# [What to produce]
The full listing, reproduced exactly, is what the response must contain.

# [Data for analysis]
┌──
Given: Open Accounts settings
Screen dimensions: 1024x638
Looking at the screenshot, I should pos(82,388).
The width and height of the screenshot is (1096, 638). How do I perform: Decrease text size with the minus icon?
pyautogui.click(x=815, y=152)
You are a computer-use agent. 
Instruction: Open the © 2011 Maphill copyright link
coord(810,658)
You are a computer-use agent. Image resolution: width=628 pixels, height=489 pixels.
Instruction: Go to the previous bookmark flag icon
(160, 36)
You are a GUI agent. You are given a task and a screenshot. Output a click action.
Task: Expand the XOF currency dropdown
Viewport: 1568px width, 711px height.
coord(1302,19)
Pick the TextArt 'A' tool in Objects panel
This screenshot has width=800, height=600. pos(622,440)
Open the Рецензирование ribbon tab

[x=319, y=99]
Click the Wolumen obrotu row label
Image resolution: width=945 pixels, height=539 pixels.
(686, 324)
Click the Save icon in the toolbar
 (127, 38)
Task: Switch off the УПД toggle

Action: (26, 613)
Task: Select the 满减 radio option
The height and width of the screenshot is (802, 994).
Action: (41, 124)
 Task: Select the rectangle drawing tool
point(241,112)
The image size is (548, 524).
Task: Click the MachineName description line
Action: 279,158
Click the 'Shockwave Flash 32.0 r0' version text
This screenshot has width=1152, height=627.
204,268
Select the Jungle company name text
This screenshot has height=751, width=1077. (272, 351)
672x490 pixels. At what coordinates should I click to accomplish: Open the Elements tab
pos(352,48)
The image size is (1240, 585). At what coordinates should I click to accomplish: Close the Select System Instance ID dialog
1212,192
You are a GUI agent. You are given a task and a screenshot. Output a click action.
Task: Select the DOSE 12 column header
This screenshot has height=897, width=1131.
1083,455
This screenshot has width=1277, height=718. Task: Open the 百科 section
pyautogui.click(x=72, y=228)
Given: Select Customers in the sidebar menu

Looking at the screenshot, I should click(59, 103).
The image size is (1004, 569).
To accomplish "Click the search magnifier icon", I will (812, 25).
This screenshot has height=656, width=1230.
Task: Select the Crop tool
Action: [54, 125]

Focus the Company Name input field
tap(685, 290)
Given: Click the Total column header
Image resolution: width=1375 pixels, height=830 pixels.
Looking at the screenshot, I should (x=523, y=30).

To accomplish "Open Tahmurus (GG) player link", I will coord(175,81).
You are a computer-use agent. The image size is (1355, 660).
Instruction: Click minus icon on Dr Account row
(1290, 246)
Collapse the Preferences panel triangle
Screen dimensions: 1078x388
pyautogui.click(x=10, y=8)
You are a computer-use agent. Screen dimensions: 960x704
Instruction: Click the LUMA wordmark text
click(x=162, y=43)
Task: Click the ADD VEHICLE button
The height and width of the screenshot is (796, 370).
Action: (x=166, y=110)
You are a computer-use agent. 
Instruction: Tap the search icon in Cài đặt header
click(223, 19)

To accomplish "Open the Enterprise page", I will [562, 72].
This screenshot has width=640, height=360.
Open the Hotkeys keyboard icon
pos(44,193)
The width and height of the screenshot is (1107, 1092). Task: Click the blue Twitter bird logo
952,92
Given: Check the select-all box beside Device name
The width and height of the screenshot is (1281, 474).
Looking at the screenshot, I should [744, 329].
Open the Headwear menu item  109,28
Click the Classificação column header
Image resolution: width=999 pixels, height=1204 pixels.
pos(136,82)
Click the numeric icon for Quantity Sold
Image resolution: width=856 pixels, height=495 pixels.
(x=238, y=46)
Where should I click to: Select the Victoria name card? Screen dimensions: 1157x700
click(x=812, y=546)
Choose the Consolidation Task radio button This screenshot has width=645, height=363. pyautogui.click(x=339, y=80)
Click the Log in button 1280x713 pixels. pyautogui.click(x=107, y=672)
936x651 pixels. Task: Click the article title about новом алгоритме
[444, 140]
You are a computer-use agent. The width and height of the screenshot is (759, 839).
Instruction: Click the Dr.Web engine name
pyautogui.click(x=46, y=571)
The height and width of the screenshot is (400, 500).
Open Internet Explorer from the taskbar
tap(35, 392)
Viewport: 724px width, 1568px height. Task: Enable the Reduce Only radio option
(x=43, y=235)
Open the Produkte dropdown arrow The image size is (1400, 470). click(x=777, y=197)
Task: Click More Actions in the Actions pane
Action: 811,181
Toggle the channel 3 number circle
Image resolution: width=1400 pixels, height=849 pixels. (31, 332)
└──
# [Exercise result]
Given: Open Accounts settings
Screen dimensions: 1024x638
Looking at the screenshot, I should pos(82,388).
The width and height of the screenshot is (1096, 638). How do I perform: Decrease text size with the minus icon?
pyautogui.click(x=815, y=152)
You are a computer-use agent. 
Instruction: Open the © 2011 Maphill copyright link
coord(810,658)
You are a computer-use agent. Image resolution: width=628 pixels, height=489 pixels.
Instruction: Go to the previous bookmark flag icon
(160, 36)
You are a GUI agent. You are given a task and a screenshot. Output a click action.
Task: Expand the XOF currency dropdown
Viewport: 1568px width, 711px height.
coord(1302,19)
Pick the TextArt 'A' tool in Objects panel
This screenshot has width=800, height=600. pos(622,440)
Open the Рецензирование ribbon tab

[x=319, y=99]
Click the Wolumen obrotu row label
Image resolution: width=945 pixels, height=539 pixels.
(686, 324)
Click the Save icon in the toolbar
 (127, 38)
Task: Switch off the УПД toggle

Action: (26, 613)
Task: Select the 满减 radio option
The height and width of the screenshot is (802, 994).
Action: (41, 124)
 Task: Select the rectangle drawing tool
point(241,112)
The image size is (548, 524).
Task: Click the MachineName description line
Action: 279,158
Click the 'Shockwave Flash 32.0 r0' version text
This screenshot has width=1152, height=627.
204,268
Select the Jungle company name text
This screenshot has height=751, width=1077. (272, 351)
672x490 pixels. At what coordinates should I click to accomplish: Open the Elements tab
pos(352,48)
The image size is (1240, 585). At what coordinates should I click to accomplish: Close the Select System Instance ID dialog
1212,192
You are a GUI agent. You are given a task and a screenshot. Output a click action.
Task: Select the DOSE 12 column header
This screenshot has height=897, width=1131.
1083,455
This screenshot has width=1277, height=718. Task: Open the 百科 section
pyautogui.click(x=72, y=228)
Given: Select Customers in the sidebar menu

Looking at the screenshot, I should click(59, 103).
The image size is (1004, 569).
To accomplish "Click the search magnifier icon", I will (812, 25).
This screenshot has height=656, width=1230.
Task: Select the Crop tool
Action: [54, 125]

Focus the Company Name input field
tap(685, 290)
Given: Click the Total column header
Image resolution: width=1375 pixels, height=830 pixels.
Looking at the screenshot, I should (x=523, y=30).

To accomplish "Open Tahmurus (GG) player link", I will coord(175,81).
You are a computer-use agent. The image size is (1355, 660).
Instruction: Click minus icon on Dr Account row
(1290, 246)
Collapse the Preferences panel triangle
Screen dimensions: 1078x388
pyautogui.click(x=10, y=8)
You are a computer-use agent. Screen dimensions: 960x704
Instruction: Click the LUMA wordmark text
click(x=162, y=43)
Task: Click the ADD VEHICLE button
The height and width of the screenshot is (796, 370).
Action: (x=166, y=110)
You are a computer-use agent. 
Instruction: Tap the search icon in Cài đặt header
click(223, 19)

To accomplish "Open the Enterprise page", I will [562, 72].
This screenshot has width=640, height=360.
Open the Hotkeys keyboard icon
pos(44,193)
The width and height of the screenshot is (1107, 1092). Task: Click the blue Twitter bird logo
952,92
Given: Check the select-all box beside Device name
The width and height of the screenshot is (1281, 474).
Looking at the screenshot, I should [744, 329].
Open the Headwear menu item  109,28
Click the Classificação column header
Image resolution: width=999 pixels, height=1204 pixels.
pos(136,82)
Click the numeric icon for Quantity Sold
Image resolution: width=856 pixels, height=495 pixels.
(x=238, y=46)
Where should I click to: Select the Victoria name card? Screen dimensions: 1157x700
click(x=812, y=546)
Choose the Consolidation Task radio button This screenshot has width=645, height=363. pyautogui.click(x=339, y=80)
Click the Log in button 1280x713 pixels. pyautogui.click(x=107, y=672)
936x651 pixels. Task: Click the article title about новом алгоритме
[444, 140]
You are a computer-use agent. The width and height of the screenshot is (759, 839).
Instruction: Click the Dr.Web engine name
pyautogui.click(x=46, y=571)
The height and width of the screenshot is (400, 500).
Open Internet Explorer from the taskbar
tap(35, 392)
Viewport: 724px width, 1568px height. Task: Enable the Reduce Only radio option
(x=43, y=235)
Open the Produkte dropdown arrow The image size is (1400, 470). click(x=777, y=197)
Task: Click More Actions in the Actions pane
Action: 811,181
Toggle the channel 3 number circle
Image resolution: width=1400 pixels, height=849 pixels. (31, 332)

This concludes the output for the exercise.